- _Provided text_:
The issue that worries me is how the Miami brain trust views receivers.

Example: This week as the New York Jets made a trade for receiver Braylon Edwards, there was much excitement in Gotham over the acquisition that sent Chansi Stuckey to Cleveland. The Jets figure they have traded a slot-type receiver for a full-fledged No. 1 type receiver that can stretch the field.

“I think he’s a receiver who really draws attention," Jets coach Rex Ryan said. "In other words, you almost have to game plan specifically about someone with Braylon’s talent, and if you don’t, we’ll take advantage of that situation. That’s a guy with his type of size, speed, type of talent he has, it’s almost more of what defenses really can’t do to us anymore. Again, I think he’s just going to be just a huge part of our success.”

Obviously the Jets see Edwards as a major upgrade over Stuckey. ESPN's Scouts Inc. analyst Matt Williams, while noting Edwards drops a lot of passes, which he does, also agrees New York's new receiver is an upgrade over the previous one.

"That offense is now complete," Williamson told ESPN AFC East blogger and reporter Tim Graham, "and for the long haul, too."

My problem is that while the Jets and outside "experts" see Edwards as an obvious upgrade over Stuckey, the Dolphins apparently don't agree with that. While Ryan is saying Edwards is a player you "have to game plan specifically about," Sparano sees Stuckey and Edwards in the same light.

The coach the Edwards addition does not change one iota Miami's preparation.

"Stuckey was a pretty good player," Sparano said. "We thought he was a pretty good player. From our end it is just another weapon out there. Do you know how many weapons the team last week had? We sat here and talked about it, they had a bunch of them. And the team the week before? Every week there is a bunch of weapons out there and we need to prepare for them. From our end, the preparation really won’t change.”

So clearly, Miami's evaluation of Edwards is that he is not necessarily special. New York's evaluation is that he was worth two draft picks and two players in trade.

One also has to look at Miami's attempts to improve their receiver corps this year when discussing this issue.

The Dolphins hit a home run on Bess as an undrafted free agent. They struck out on Ernest Wilford as a high-priced ($6 million guaranteed) unrestricted free agent. And it is too early to tell on 2009 draft picks Brian Hartline and Patrick Turner -- although Hartline is contributing and Turner is not.

And what about history?

We know that Parcells doesn't like tempermental wide receivers or those that might seem to become tempermental -- likely as good a reason as any why the Dolphins didn't buy into the Edwards trade talks.

- _Items_:
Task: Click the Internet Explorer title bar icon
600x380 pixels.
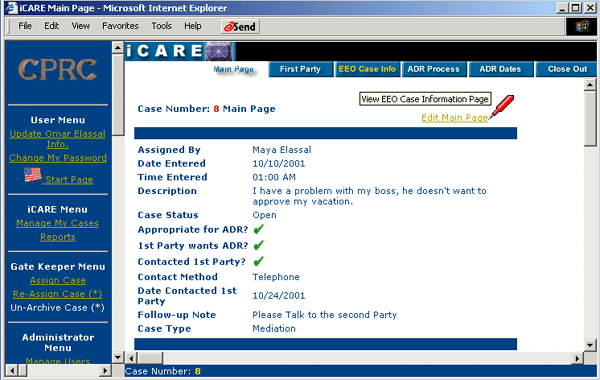Action: coord(11,8)
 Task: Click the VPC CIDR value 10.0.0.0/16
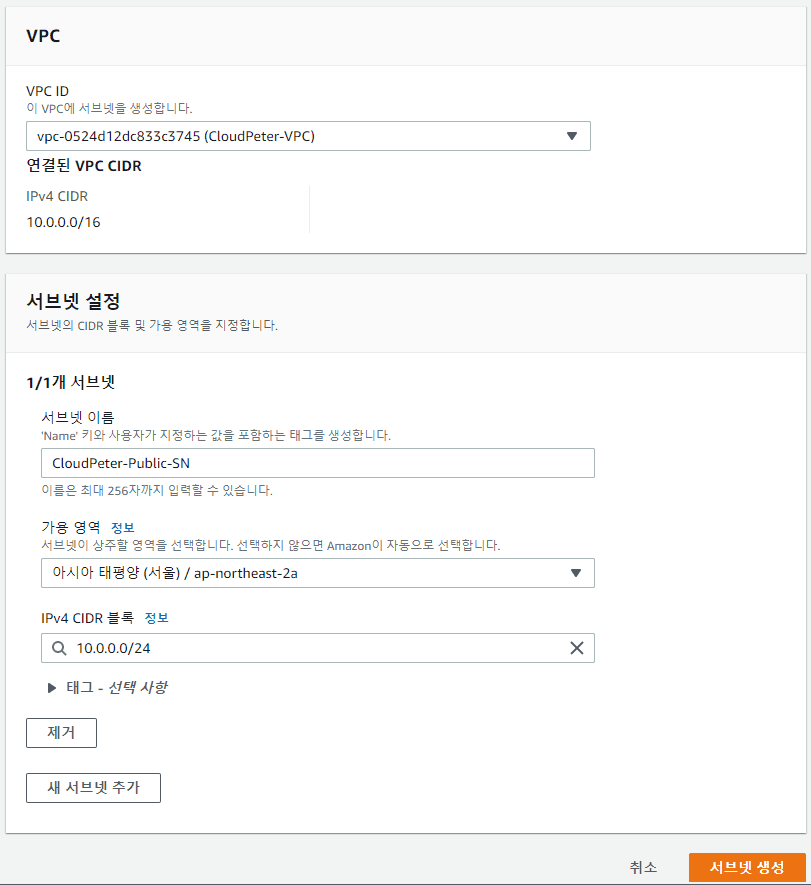[63, 222]
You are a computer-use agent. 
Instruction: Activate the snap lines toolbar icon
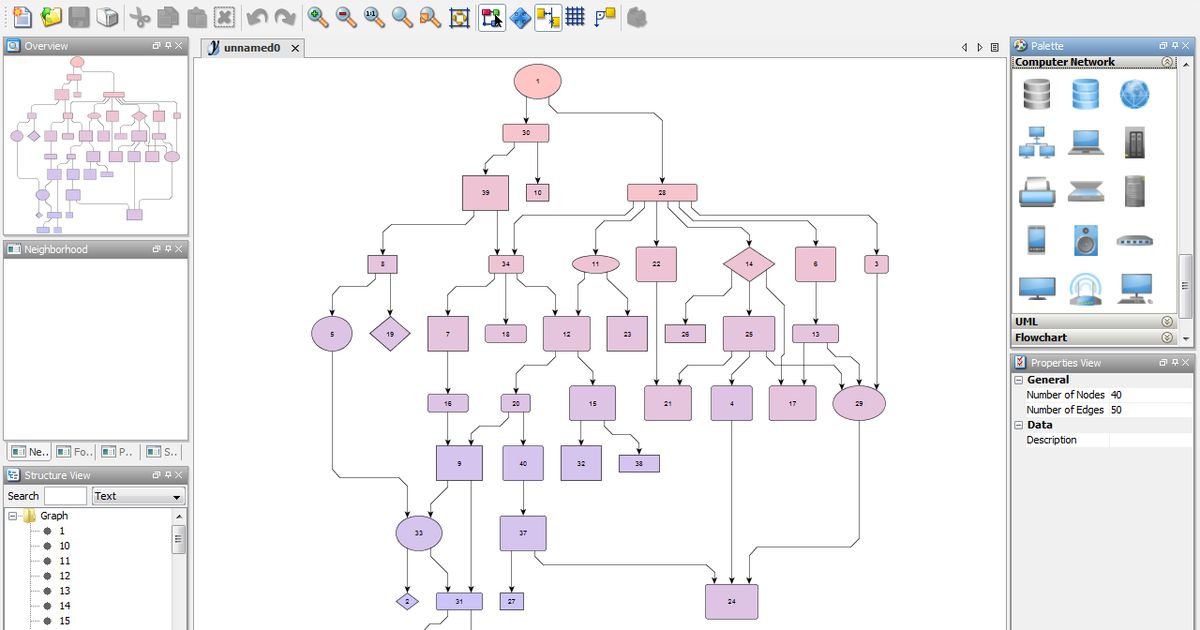(x=547, y=17)
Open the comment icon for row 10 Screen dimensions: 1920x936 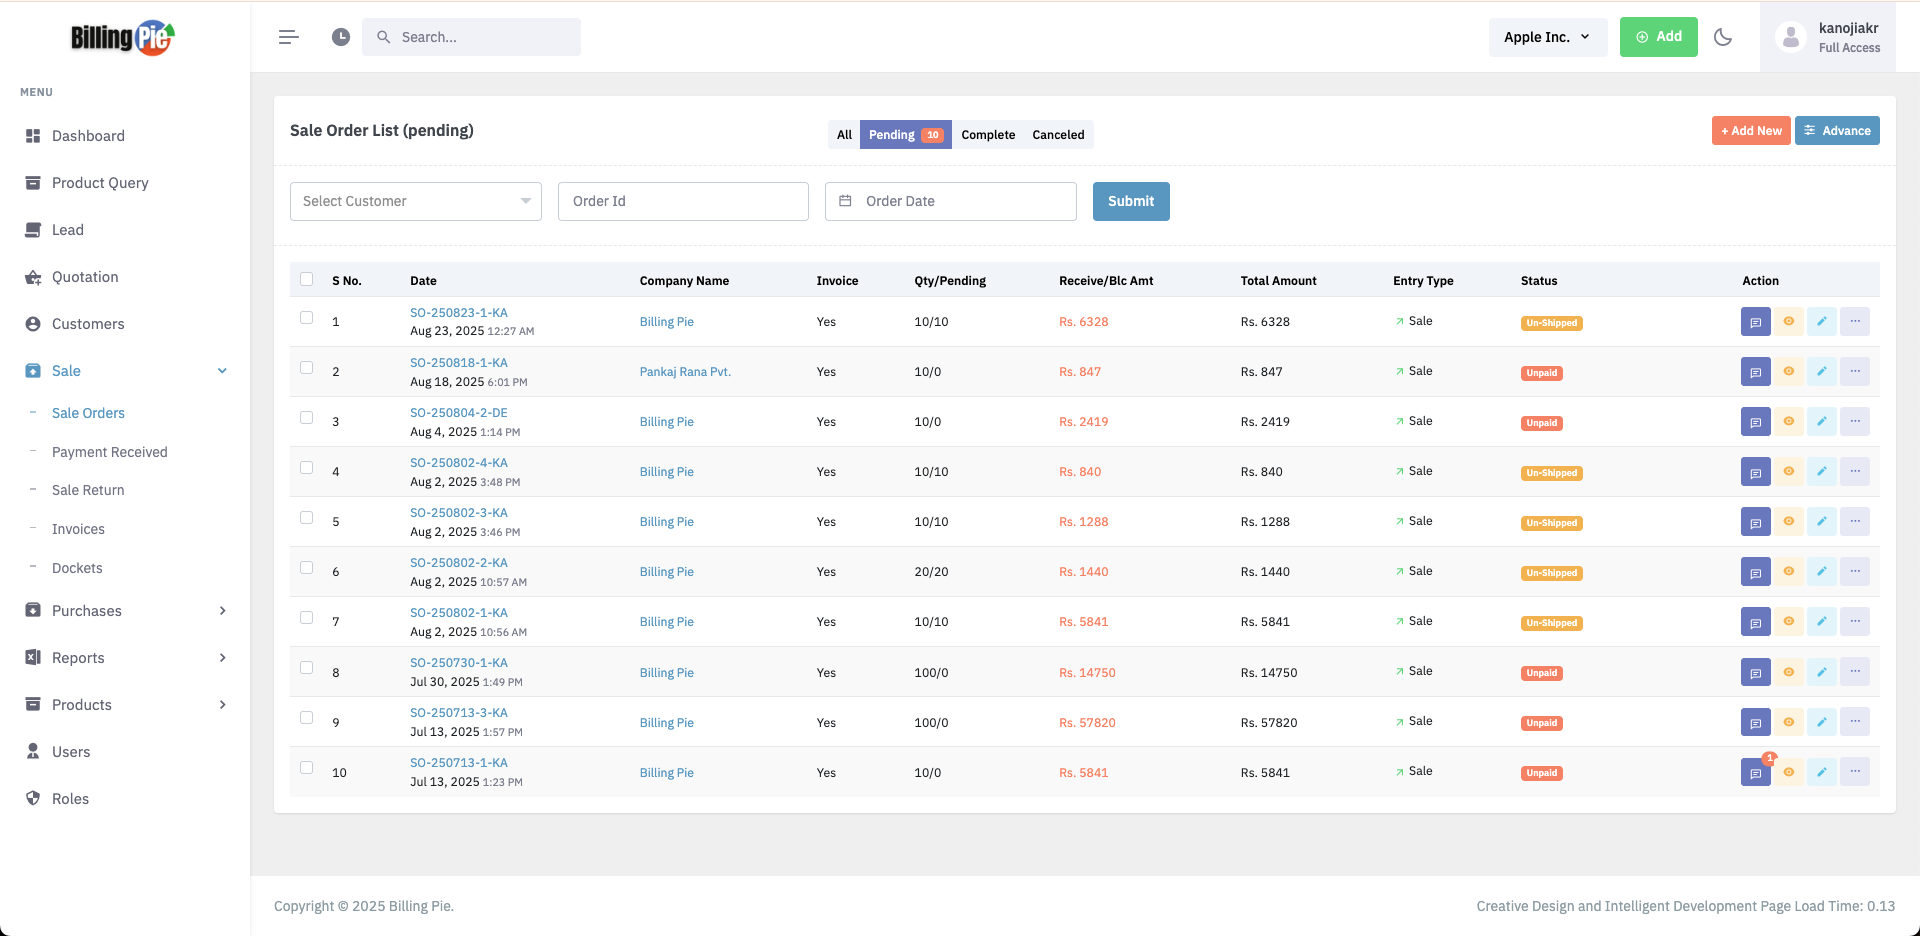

- _Instruction_: Copy verbatim the part of the Braylon Edwards trade piece from "Example: This week" to "stretch the field.".

- _Solved exercise_:
Example: This week as the New York Jets made a trade for receiver Braylon Edwards, there was much excitement in Gotham over the acquisition that sent Chansi Stuckey to Cleveland. The Jets figure they have traded a slot-type receiver for a full-fledged No. 1 type receiver that can stretch the field.